İlk derece mahkemesince davanın kısmen kabul kısmen reddine karar verilmiş, bu karara karşı davacı vekili tarafından, yasal süresi içinde istinaf kanun yoluna başvurulmuştur.
İstinaf incelemesi HMK’nın 355.maddesi uyarınca, istinaf başvuru nedenleriyle ve kamu düzenine aykırılık yönüyle sınırlı olarak yapılmıştır.

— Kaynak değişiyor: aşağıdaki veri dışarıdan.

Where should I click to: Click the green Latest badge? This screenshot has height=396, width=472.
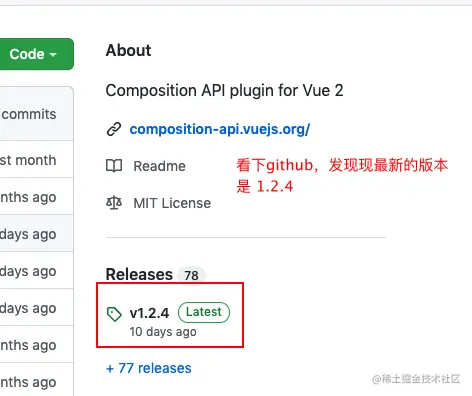204,312
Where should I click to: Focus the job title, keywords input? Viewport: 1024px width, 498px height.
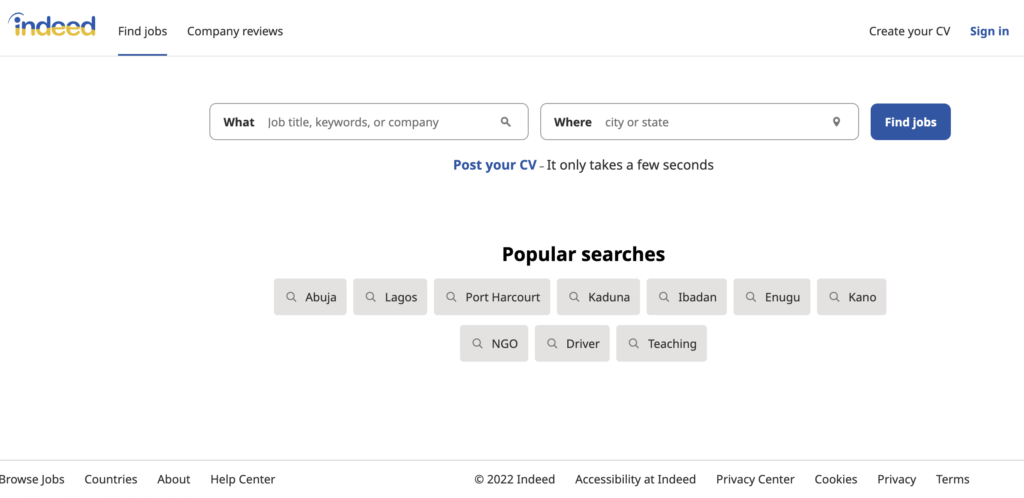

İstanbul 18.İcra Müdürlüğünün … Esas sayılı dosyasının incelenmesinde, davacı tarafından ticari kredi sözleşmeleri kapsamında, dava dışı şirkete kullandırılan ticari kredi alacağı olan toplam 41.103,36 TL nin tahsili amacıyla takip takip başlatıldığı, ödeme emrinin tebliği üzerine süresinde borç ve ferilerine itiraz edilmesi sonucu takibin durduğu, itiraz ve davanın süresinde olduğu anlaşılmıştır.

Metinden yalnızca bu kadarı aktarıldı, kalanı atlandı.